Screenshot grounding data
┄┄┄┄┄┄┄┄┄┄┄┄┄┄┄┄┄┄┄┄
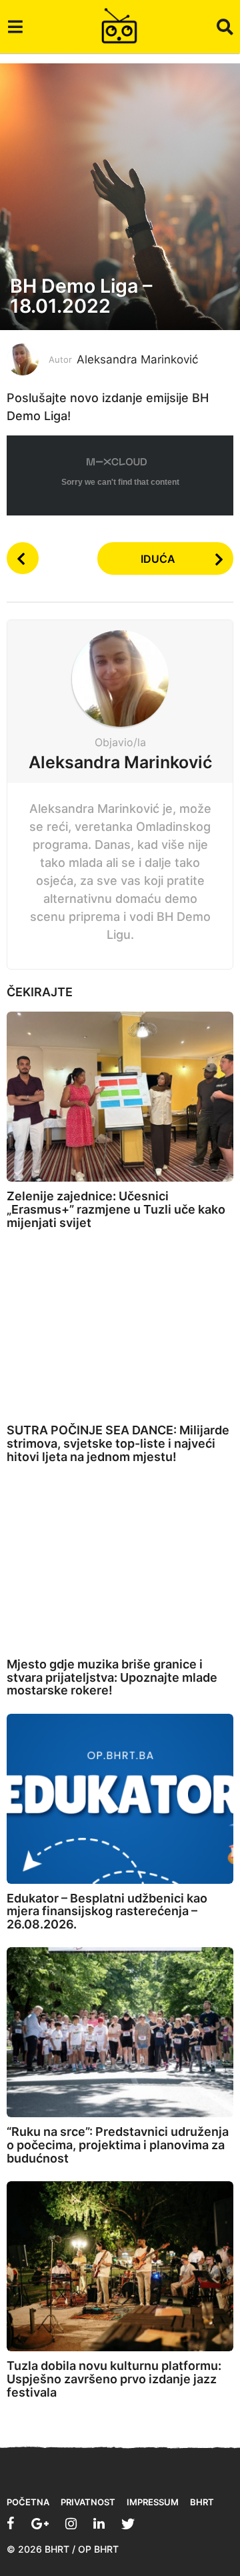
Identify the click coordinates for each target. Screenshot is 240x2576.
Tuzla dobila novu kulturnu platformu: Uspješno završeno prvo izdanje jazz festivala (114, 2379)
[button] (15, 26)
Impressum (153, 2502)
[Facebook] (11, 2523)
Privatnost (88, 2502)
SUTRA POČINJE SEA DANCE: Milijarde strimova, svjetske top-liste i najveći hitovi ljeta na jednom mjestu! (118, 1443)
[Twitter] (128, 2523)
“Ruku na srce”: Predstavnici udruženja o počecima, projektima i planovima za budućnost (118, 2145)
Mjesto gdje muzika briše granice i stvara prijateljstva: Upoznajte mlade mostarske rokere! (112, 1677)
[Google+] (40, 2523)
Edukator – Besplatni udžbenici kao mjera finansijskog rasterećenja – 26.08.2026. (107, 1911)
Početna (28, 2502)
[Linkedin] (99, 2523)
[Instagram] (71, 2523)
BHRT (202, 2502)
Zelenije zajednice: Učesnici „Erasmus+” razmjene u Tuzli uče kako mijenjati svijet (116, 1209)
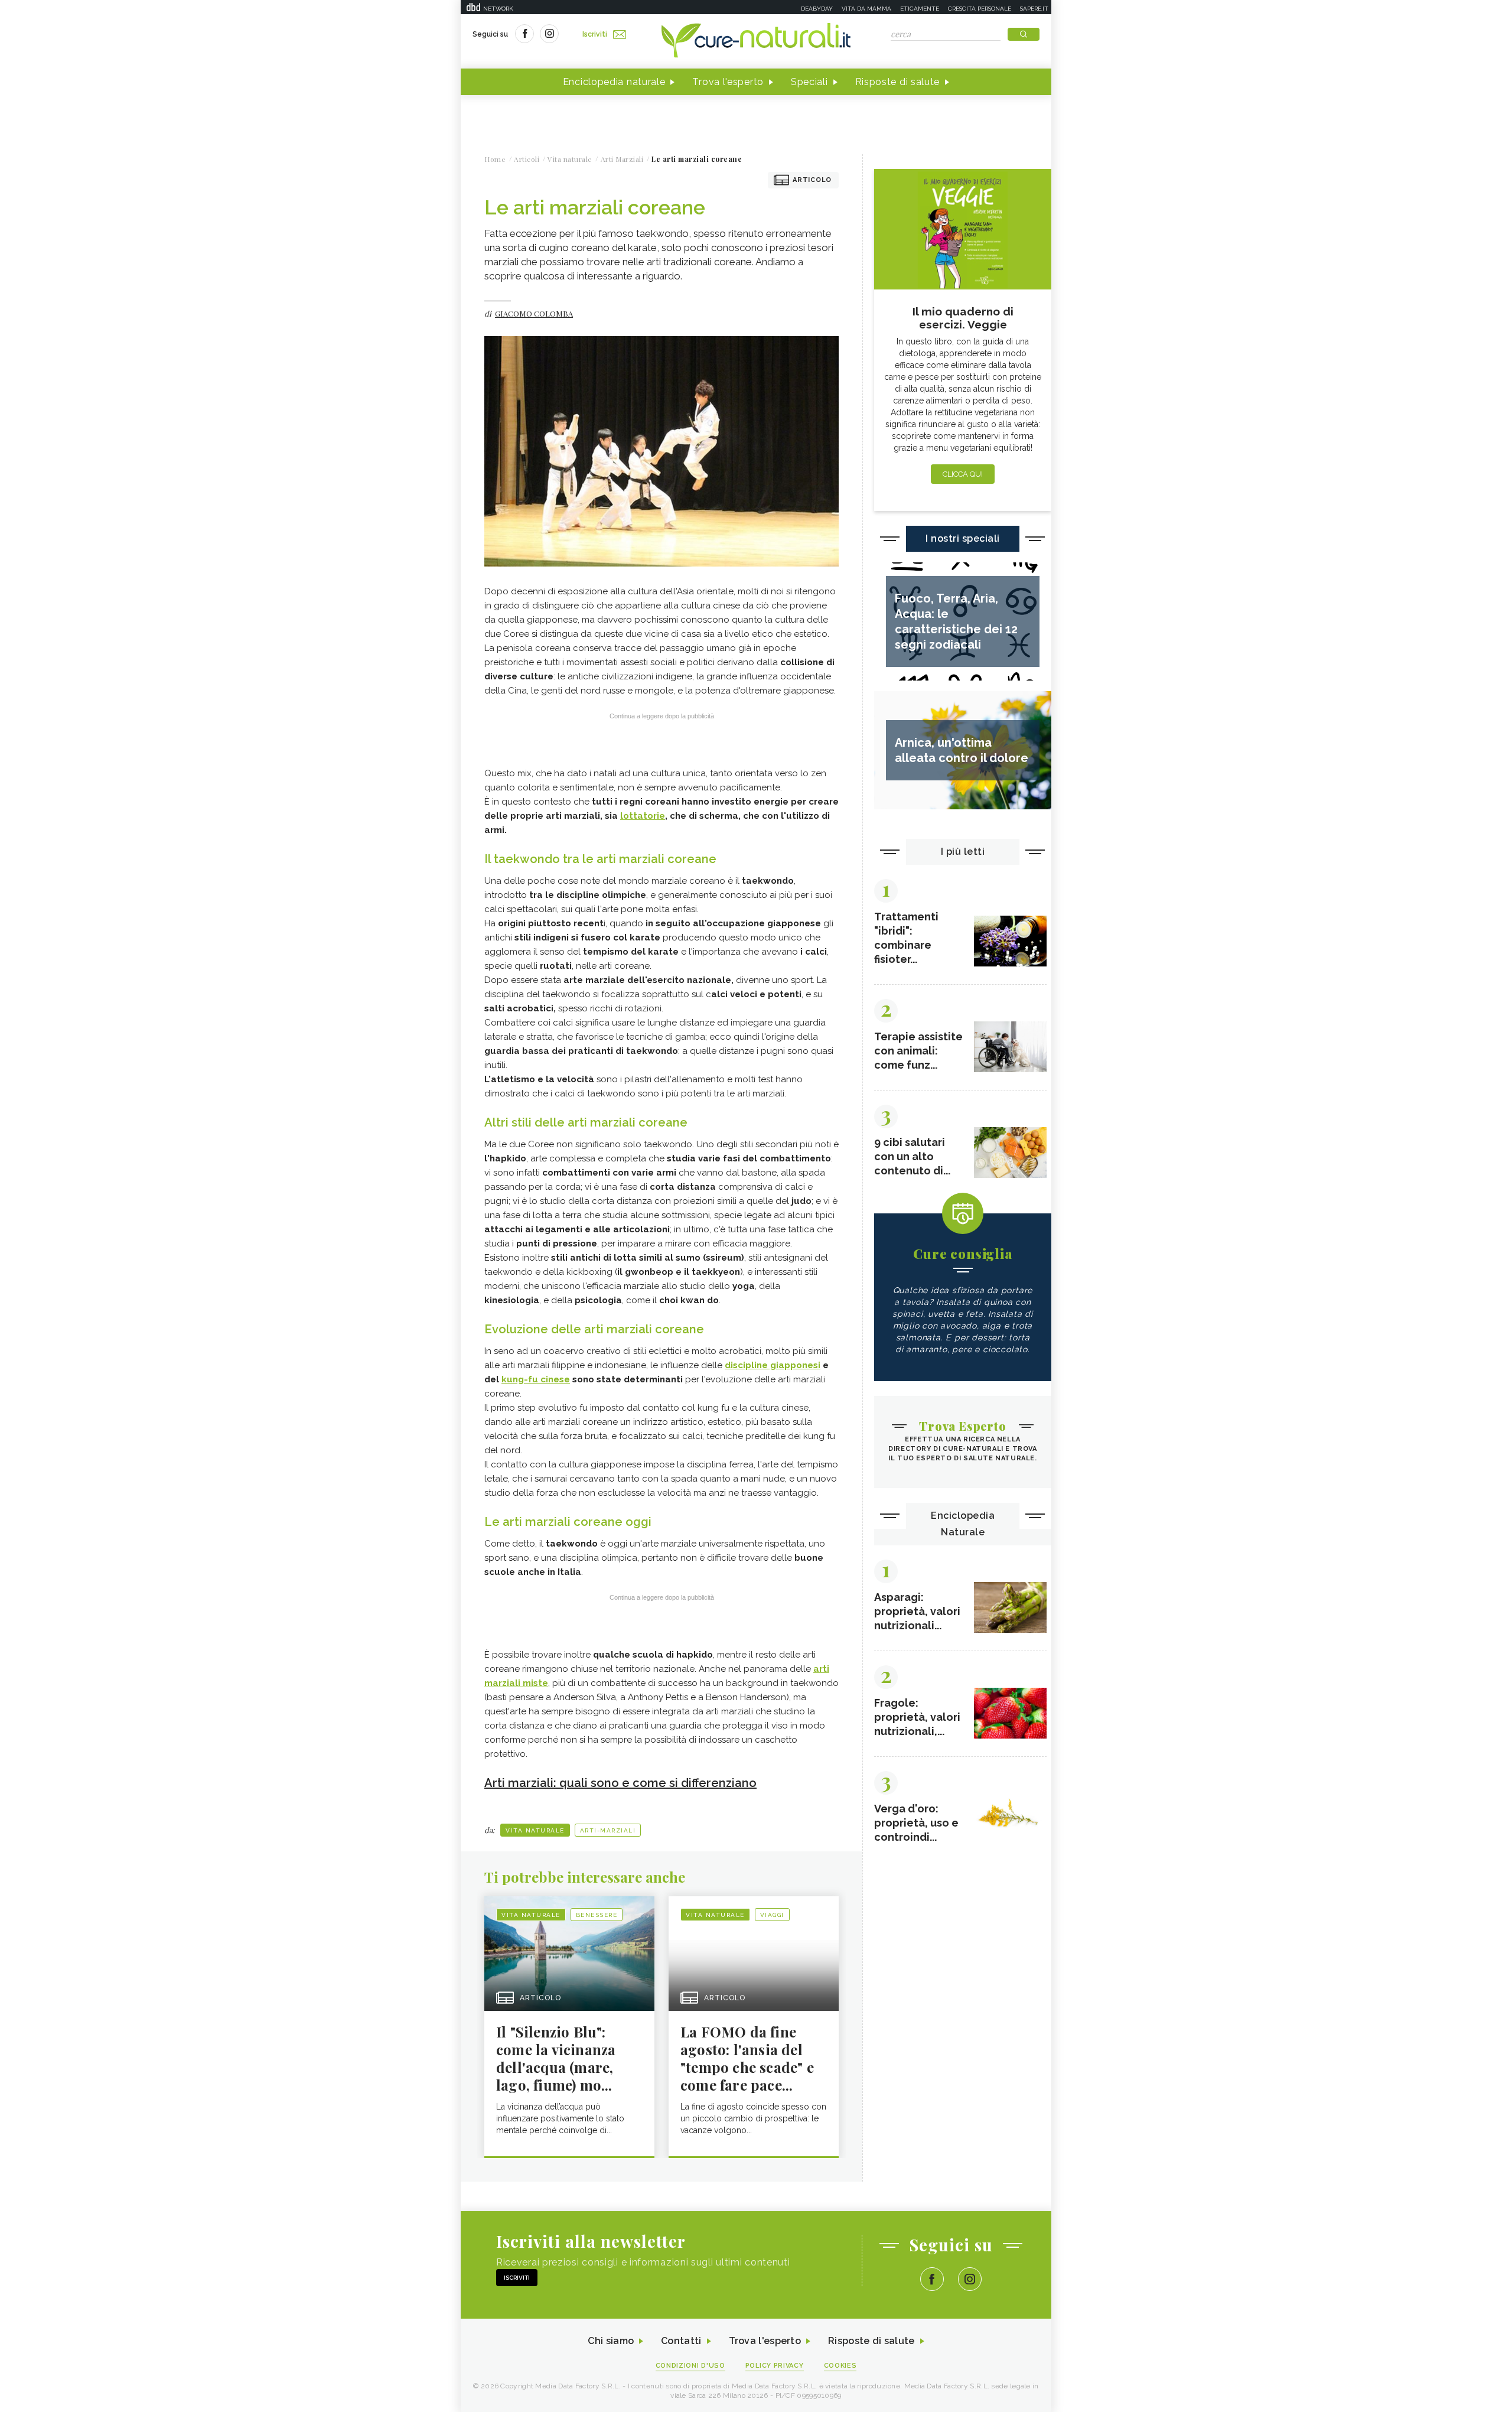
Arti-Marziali (608, 1830)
┄┄┄┄┄┄┄┄┄┄┄┄┄┄┄┄┄┄┄┄
**Your objective:**
Repeat each entry precisely as it appears. Leave the pictures out.

**Written solution:**
Identify the click coordinates for each target. Screenshot is 240x2576.
Tuzla dobila novu kulturnu platformu: Uspješno završeno prvo izdanje jazz festivala (114, 2379)
[button] (15, 26)
Impressum (153, 2502)
[Facebook] (11, 2523)
Privatnost (88, 2502)
SUTRA POČINJE SEA DANCE: Milijarde strimova, svjetske top-liste i najveći hitovi ljeta na jednom mjestu! (118, 1443)
[Twitter] (128, 2523)
“Ruku na srce”: Predstavnici udruženja o počecima, projektima i planovima za budućnost (118, 2145)
Mjesto gdje muzika briše granice i stvara prijateljstva: Upoznajte mlade mostarske rokere! (112, 1677)
[Google+] (40, 2523)
Edukator – Besplatni udžbenici kao mjera finansijskog rasterećenja – 26.08.2026. (107, 1911)
Početna (28, 2502)
[Linkedin] (99, 2523)
[Instagram] (71, 2523)
BHRT (202, 2502)
Zelenije zajednice: Učesnici „Erasmus+” razmjene u Tuzli uče kako mijenjati svijet (116, 1209)
Arti-Marziali (608, 1830)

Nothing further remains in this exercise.